In 2006 my landlord kicked me out so he could put his daughter in the house. Luckily there was a suitable apartment nearby. I actually like it better. I don't want to be at the mercy of a landlord. Even with a lease I don't know if the owner is making payments on this property. One day the bank might decide to evict us all if the owner messes up.

Simple living will be a necessity in an RV, at least from the standpoint of possessions.

Nothing in life is ever certain, not even that you will be alive five minutes from now. Simplicity doesn't mean not having stuff; it means not being owned by stuff. If you can walk away from your stuff with only some temporary regrets, you're fine. On the other hand, if you're so worried about having stuff because you can't bear to think of losing it someday, it already owns you.

What's it like to be owned by stuff you don't even have?

Smallwheels 12-12-11 01:16 PM


Originally Posted by tony_merlino (Post 13591759)
What's it like to be owned by stuff you don't even have?

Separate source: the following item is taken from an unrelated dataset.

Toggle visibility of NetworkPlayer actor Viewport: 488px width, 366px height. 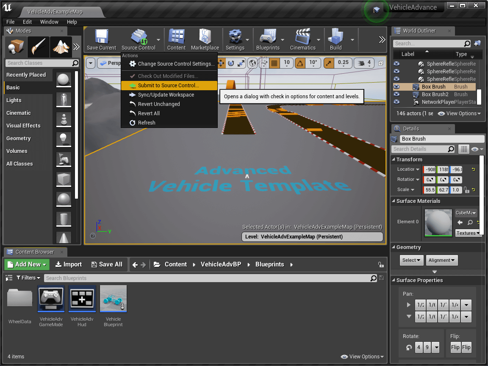tap(396, 102)
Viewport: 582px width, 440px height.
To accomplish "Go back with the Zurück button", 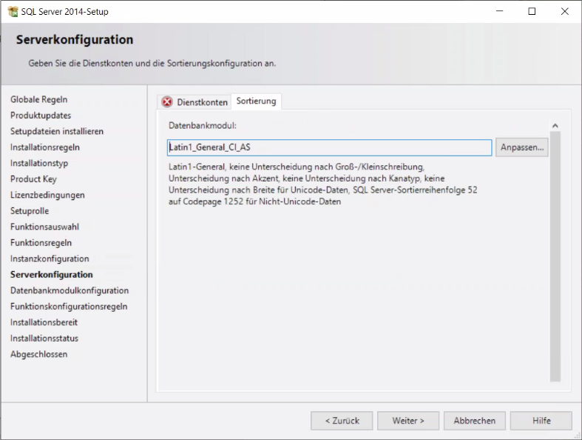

I've got my list of less than two-hundred things to keep. All of the other stuff is up for sale. I've got a guy coming by today to buy a motorcycle helmet. Sure I could give all of my stuff away but I want some value from it. I can use that $30 from the helmet sale.

Dreams are what make life worth living. If we all were perfectly happy with what we have then everybody could just sit down and die. If we didn't want to change a thing then we all would have no desire. Desire is the cause of all suffering according to Buddha. Life is change. So I suppose I'm owned by my desires for a different life within a stealthy RV. I don't have it now but it is a dream to which I'm attached. Dreams and desires are motivation for change.

I wouldn't suffer too much if all of my possessions were lost in some disaster. As long as my landlord would refund my security deposit quickly I'd get by OK. I'd find a room to rent. Then I'd buy a new cheap laptop computer, some clothes, food preparation supplies, a used bicycle, and get on with my life.

To me part of simple living is not owning too much stuff. Last week I sold two 20" studded tires for only $40. It is good that they are out of my living space and the money is in my bank.